Dataset items:
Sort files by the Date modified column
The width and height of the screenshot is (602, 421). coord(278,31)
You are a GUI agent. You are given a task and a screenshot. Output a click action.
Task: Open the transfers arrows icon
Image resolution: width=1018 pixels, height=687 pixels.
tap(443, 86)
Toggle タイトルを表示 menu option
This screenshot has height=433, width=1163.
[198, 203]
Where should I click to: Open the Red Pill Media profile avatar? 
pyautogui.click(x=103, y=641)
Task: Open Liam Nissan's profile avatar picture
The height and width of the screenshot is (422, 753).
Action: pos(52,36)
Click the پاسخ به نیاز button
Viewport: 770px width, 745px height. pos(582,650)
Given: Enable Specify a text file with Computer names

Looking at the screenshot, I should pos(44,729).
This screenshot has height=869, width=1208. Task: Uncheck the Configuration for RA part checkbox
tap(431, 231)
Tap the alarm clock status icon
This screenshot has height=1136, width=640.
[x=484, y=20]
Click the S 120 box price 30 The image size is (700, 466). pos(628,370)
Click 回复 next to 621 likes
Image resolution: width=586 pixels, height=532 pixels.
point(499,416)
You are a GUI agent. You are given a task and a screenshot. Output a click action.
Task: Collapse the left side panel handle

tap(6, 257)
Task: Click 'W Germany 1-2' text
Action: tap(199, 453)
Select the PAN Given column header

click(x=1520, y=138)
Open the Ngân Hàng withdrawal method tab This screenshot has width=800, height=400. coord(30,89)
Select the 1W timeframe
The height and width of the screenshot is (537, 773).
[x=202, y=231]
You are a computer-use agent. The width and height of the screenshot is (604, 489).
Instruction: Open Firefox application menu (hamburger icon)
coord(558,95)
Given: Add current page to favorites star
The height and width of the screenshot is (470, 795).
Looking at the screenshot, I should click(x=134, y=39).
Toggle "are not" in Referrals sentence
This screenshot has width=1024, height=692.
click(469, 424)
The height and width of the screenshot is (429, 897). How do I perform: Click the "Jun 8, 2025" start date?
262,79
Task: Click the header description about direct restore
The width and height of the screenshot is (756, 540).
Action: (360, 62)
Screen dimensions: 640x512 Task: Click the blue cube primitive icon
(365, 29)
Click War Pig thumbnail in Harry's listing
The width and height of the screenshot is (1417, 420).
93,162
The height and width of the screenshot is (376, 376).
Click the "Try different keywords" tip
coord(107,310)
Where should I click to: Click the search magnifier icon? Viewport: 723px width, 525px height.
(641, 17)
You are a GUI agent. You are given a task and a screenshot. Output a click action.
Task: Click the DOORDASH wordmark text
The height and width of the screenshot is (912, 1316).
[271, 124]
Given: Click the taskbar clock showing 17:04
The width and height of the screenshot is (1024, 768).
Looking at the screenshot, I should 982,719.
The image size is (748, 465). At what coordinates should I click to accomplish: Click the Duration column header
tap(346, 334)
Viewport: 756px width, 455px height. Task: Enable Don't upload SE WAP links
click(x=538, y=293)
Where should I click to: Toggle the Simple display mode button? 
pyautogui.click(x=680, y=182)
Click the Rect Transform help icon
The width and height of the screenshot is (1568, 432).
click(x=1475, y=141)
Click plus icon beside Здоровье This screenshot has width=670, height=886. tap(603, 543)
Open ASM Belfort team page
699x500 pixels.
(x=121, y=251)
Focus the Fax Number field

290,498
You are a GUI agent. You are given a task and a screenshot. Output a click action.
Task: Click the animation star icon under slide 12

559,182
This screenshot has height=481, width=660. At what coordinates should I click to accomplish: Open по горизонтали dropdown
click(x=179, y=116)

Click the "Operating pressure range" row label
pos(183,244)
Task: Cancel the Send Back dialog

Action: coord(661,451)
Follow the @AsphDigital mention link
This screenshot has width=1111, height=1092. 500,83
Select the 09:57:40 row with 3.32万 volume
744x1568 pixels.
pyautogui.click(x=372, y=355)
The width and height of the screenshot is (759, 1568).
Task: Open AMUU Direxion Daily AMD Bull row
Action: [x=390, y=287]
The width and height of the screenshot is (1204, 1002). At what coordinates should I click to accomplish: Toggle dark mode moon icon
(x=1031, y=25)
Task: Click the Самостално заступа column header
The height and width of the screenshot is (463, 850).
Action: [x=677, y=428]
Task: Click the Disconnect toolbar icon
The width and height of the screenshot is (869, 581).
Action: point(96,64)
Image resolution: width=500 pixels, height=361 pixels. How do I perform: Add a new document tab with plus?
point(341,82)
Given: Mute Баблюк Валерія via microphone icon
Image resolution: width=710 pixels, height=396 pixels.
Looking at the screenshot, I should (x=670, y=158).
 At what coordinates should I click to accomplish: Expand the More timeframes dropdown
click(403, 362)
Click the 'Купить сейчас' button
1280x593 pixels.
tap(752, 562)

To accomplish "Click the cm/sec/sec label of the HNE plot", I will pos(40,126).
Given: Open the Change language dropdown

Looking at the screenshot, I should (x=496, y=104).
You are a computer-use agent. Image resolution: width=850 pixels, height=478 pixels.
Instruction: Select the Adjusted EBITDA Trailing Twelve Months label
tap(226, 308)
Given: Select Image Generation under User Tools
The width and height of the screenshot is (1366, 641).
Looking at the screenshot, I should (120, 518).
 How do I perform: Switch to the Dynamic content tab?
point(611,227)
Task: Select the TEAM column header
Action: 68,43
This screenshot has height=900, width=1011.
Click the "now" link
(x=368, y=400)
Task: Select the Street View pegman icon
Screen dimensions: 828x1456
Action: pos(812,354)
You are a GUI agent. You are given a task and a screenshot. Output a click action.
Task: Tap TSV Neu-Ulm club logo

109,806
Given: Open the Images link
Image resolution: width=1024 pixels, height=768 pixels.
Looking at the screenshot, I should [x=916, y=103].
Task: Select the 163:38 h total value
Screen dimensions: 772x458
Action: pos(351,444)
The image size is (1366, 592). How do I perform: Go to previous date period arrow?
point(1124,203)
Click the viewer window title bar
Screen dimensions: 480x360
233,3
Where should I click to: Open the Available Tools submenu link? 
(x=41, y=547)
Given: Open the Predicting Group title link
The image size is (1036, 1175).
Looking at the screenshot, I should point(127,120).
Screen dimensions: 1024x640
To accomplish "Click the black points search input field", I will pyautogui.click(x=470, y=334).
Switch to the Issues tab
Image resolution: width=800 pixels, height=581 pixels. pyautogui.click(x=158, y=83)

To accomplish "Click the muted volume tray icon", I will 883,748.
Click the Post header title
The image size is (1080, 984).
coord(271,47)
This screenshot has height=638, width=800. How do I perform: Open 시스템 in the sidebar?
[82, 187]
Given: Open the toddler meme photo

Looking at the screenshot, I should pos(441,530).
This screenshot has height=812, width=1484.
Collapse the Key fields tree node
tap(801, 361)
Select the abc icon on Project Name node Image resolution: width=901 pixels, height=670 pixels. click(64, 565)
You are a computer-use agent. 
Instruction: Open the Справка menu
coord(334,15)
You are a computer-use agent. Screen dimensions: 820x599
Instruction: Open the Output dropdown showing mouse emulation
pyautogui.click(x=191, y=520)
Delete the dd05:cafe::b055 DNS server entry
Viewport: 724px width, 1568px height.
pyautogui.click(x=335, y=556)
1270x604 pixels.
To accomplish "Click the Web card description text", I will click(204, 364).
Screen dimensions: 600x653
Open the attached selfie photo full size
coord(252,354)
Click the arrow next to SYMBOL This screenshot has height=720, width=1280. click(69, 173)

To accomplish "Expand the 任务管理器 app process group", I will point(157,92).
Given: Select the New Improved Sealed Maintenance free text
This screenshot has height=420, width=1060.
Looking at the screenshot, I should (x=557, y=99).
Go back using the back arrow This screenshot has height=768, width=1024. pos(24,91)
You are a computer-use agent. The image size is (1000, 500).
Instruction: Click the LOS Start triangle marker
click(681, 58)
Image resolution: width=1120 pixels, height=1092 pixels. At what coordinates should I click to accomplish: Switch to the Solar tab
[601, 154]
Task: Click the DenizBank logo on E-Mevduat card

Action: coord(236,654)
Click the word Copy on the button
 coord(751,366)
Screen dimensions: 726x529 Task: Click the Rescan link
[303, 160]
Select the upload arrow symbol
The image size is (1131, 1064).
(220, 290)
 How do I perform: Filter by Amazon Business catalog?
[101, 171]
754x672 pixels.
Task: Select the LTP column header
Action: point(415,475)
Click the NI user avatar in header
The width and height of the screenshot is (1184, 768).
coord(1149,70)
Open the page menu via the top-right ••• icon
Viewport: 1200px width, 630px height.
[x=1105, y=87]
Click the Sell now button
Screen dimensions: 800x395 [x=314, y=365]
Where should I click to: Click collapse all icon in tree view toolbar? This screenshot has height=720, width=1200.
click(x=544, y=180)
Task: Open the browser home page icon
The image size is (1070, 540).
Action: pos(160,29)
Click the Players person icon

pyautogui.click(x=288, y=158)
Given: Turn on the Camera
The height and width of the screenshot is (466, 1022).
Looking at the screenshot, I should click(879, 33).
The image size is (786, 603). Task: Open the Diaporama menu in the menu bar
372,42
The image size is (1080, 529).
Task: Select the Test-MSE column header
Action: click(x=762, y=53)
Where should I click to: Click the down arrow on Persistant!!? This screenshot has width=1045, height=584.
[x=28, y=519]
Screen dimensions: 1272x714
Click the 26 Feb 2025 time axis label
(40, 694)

WHAT IS REQUIRED:
From the line that has "Task: Select the 163:38 h total value" through the line that has "1270x604 pixels.", copy every line exactly as it appears above, and leave out all others.

SOLVED EXERCISE:
Task: Select the 163:38 h total value
Screen dimensions: 772x458
Action: pos(351,444)
The image size is (1366, 592). How do I perform: Go to previous date period arrow?
point(1124,203)
Click the viewer window title bar
Screen dimensions: 480x360
233,3
Where should I click to: Open the Available Tools submenu link? 
(x=41, y=547)
Given: Open the Predicting Group title link
The image size is (1036, 1175).
Looking at the screenshot, I should point(127,120).
Screen dimensions: 1024x640
To accomplish "Click the black points search input field", I will pyautogui.click(x=470, y=334).
Switch to the Issues tab
Image resolution: width=800 pixels, height=581 pixels. pyautogui.click(x=158, y=83)

To accomplish "Click the muted volume tray icon", I will 883,748.
Click the Post header title
The image size is (1080, 984).
coord(271,47)
This screenshot has height=638, width=800. How do I perform: Open 시스템 in the sidebar?
[82, 187]
Given: Open the toddler meme photo

Looking at the screenshot, I should pos(441,530).
This screenshot has height=812, width=1484.
Collapse the Key fields tree node
tap(801, 361)
Select the abc icon on Project Name node Image resolution: width=901 pixels, height=670 pixels. click(64, 565)
You are a computer-use agent. 
Instruction: Open the Справка menu
coord(334,15)
You are a computer-use agent. Screen dimensions: 820x599
Instruction: Open the Output dropdown showing mouse emulation
pyautogui.click(x=191, y=520)
Delete the dd05:cafe::b055 DNS server entry
Viewport: 724px width, 1568px height.
pyautogui.click(x=335, y=556)
1270x604 pixels.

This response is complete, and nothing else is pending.